5:45 p.m.                    Reception and Dinner for all attendees (at FIU)

FRIDAY, APRIL 13, 2018

8:00 a.m.                     Continental Breakfast and Coffee

8:30 a.m.                     A Conversation with Hilarie Bass, President, American Bar Association

ABA President Hilarie Bass has a long-standing interest in and commitment to legal education.  Improving legal education and the processes by which new lawyers enter the profession has been a central theme of her term as ABA President.  She appointed a Commission on the Future of Legal Education, which will make recommendations related to both education and licensure as an ABA Presidential Initiative through August of 2019.  Kellye Testy, LSAC President, will moderate this high-level conversation between President Bass and Summit participants about the challenges facing the profession as related to legal education and entry to the profession.

9:45 a.m.                     Break

10:00 a.m.                   Taking an Integrated View of Legal Education and Licensure

As the practice of law has changed in response to technological advances, globalization, economic pressures, and other forces, the knowledge, skills, values, and traits that legal employers seek in law graduates have diverged from what law schools have traditionally taught.  This panel will explore the implications of this gap and how law school curricula, law practice, and the bar exam can be better aligned.  What should remain of the core of law school curriculum, and where might the bar exam be changed?  If more time in law school is needed to address these matters, is the profession and are the licensing entities prepared to rethink the bar exam to make space in law school J.D. programs to respond to these concerns?
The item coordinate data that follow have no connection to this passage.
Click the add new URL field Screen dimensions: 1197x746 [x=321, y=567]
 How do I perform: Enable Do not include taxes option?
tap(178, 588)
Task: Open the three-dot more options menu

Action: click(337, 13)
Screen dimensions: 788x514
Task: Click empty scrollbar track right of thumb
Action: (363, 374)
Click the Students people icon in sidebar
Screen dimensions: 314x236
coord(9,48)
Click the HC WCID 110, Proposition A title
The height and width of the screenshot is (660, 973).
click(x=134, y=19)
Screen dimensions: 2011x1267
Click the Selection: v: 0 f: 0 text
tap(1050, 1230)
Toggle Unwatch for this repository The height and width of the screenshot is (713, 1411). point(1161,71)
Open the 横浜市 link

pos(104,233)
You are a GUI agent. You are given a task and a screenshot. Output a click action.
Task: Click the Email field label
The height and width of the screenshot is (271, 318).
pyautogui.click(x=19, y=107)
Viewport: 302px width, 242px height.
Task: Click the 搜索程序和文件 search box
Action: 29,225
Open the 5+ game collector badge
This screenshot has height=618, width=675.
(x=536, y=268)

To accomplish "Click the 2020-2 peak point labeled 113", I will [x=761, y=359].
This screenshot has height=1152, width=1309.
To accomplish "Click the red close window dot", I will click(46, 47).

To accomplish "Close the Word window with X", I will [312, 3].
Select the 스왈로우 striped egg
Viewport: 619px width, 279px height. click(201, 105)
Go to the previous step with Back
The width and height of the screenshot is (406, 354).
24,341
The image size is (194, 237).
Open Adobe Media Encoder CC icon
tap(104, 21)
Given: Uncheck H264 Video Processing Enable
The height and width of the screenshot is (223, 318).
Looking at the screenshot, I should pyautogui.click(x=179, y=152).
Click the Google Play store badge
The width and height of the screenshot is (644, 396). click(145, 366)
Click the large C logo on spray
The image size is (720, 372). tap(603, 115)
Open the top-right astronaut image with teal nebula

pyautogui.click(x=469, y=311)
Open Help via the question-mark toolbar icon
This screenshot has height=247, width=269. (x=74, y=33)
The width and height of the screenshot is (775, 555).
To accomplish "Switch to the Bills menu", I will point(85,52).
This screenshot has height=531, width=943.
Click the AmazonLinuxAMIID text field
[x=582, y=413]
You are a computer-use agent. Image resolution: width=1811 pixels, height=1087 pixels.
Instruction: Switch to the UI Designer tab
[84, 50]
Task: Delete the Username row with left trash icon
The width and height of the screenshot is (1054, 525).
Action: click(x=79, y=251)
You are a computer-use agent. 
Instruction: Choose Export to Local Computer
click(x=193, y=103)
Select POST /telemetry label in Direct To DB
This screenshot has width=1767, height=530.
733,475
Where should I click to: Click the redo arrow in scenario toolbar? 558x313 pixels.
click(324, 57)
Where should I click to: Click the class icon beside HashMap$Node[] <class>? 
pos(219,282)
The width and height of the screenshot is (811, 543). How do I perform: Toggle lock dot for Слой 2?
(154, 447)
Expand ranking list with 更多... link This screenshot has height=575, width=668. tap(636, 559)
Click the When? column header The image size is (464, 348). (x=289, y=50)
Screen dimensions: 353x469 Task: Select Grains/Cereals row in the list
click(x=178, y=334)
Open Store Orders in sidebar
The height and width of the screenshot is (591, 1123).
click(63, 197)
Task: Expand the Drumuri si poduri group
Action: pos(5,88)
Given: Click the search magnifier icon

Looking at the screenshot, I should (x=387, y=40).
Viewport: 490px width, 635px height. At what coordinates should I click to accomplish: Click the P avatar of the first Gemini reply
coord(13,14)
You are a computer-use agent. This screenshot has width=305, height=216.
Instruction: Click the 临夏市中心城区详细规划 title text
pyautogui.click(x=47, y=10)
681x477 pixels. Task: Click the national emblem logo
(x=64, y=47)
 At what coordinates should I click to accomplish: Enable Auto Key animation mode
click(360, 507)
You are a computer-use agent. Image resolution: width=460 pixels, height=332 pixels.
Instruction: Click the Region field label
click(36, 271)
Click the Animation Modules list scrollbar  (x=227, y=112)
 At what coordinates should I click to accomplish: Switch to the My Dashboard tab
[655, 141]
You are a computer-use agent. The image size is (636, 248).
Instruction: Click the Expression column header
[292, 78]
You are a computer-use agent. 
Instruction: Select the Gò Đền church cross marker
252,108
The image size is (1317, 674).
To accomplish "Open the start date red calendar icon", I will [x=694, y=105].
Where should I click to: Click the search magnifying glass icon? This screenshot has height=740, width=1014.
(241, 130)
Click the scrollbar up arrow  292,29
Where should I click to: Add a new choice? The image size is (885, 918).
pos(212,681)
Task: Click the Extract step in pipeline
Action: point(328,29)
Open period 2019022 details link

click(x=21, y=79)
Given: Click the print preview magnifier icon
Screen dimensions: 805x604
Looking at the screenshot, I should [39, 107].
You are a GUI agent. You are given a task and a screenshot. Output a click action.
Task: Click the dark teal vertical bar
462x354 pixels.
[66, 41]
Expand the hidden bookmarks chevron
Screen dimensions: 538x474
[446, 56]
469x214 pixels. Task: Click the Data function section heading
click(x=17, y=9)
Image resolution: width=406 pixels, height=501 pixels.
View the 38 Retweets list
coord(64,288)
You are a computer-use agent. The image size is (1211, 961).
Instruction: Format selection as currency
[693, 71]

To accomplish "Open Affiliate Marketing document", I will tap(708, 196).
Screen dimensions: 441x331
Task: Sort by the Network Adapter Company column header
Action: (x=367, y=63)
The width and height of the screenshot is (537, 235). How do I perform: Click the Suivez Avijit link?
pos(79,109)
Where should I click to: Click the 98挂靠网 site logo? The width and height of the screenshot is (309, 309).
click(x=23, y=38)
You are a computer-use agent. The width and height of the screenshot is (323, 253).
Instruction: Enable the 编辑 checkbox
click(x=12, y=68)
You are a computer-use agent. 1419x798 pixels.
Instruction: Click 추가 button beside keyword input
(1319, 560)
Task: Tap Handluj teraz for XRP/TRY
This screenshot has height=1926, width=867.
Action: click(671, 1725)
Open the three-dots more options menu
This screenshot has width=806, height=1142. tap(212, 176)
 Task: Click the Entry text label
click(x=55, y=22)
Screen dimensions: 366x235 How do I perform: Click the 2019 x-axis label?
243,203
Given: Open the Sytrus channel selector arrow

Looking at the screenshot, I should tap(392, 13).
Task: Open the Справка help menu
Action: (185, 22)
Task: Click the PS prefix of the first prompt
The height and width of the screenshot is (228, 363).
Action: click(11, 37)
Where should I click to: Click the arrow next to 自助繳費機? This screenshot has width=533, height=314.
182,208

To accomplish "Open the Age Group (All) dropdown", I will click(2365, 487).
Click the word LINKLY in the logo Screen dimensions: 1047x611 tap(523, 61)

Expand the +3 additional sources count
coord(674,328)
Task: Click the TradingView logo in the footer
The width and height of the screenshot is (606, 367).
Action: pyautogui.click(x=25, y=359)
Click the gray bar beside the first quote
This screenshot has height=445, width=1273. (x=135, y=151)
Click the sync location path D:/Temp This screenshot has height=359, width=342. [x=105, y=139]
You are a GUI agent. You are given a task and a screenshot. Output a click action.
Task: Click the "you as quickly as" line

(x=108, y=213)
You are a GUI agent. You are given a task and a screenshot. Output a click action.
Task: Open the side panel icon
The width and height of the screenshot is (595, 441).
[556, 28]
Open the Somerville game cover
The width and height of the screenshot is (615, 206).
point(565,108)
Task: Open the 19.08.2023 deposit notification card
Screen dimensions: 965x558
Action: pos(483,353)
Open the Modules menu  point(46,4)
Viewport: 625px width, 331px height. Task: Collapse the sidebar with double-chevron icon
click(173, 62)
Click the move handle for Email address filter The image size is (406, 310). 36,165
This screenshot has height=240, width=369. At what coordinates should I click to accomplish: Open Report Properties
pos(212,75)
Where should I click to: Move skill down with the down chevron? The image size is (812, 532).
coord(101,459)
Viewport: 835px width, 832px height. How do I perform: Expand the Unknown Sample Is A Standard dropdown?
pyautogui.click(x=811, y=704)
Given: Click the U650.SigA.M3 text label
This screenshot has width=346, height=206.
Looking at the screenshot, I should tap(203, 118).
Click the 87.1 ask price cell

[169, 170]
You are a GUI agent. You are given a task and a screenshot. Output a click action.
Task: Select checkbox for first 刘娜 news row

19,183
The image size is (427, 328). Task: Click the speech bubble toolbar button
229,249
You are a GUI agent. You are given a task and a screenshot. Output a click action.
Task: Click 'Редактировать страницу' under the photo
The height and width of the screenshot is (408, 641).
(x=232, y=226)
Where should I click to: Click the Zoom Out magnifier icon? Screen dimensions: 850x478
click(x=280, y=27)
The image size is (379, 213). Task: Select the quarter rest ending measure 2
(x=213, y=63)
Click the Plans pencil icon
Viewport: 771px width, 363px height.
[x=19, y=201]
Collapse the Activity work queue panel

Panelists:         Connie Brenton, Senior Director Legal Operations, NetApp, Inc. and President and CEO, Corporate Legal Operations Consortium
Alli Gerkman, Director of Educating Tomorrow’s Lawyers, IAALS, The Institute for the Advancement of the American Legal System, at the University of Denver
Daniel B. Rodriguez, Dean, Northwestern Pritzker School of Law
Stephen M. Sheppard, Dean, St. Mary’s University School of Law

Moderator:      Joan Howarth, Distinguished Visiting Professor, Boyd School of Law, University of Nevada Las Vegas, and Dean Emerita and Professor of Law, Michigan State University

11:15 a.m.                   Break

11:30 a.m.                   Envisioning The Future of the Bar Examination and Entry to the Profession

While bar admissions in the United States are handled separately by 50+ jurisdictions, the bar admissions authorities in all jurisdictions subscribe to two common essentials: that graduation from an ABA-approved law school qualifies a graduate to sit for the bar examination; and that the bar exam produced by the NCBE is the primary test by which competence for the practice of law is determined.  If we could have a clean slate, how would we assess competency for admission to the bar?  What would a bar exam look like if developments in technology, globalization, and other changes in the practice of law were taken into account?  Should the legal profession adopt a staged process for admission to the bar akin to that used in other professions? What are the potential alternative examination and licensure models?  What are the advantages and challenges to a model where more and more effort is being put on “teaching to the bar”? With 50+ separate bar admission authorities, how can these changes be accomplished?

Panelists:         Diane Bosse, Chair, New York Board of Bar Examiners
Judith Gundersen, President, NCBE
Joan Howarth, Distinguished Visiting Professor, Boyd School of Law, University of Nevada Las Vegas, and Dean Emerita and Professor of Law, Michigan State University
Judith Wegner, Dean and Burton Craig Professor of Law Emeritus, University of North Carolina, and principal investigator of the Carnegie Report on Educating Lawyers

Moderator:      Cynthia Nance, Dean Emeritus and Nathan G. Gordon Professor of Law, University of Arkansas School of Law

1:00 p.m.                    Summit Adjourns; Box Lunch

 

The Summit on the Future of Legal Education and Entry to the Profession is underway!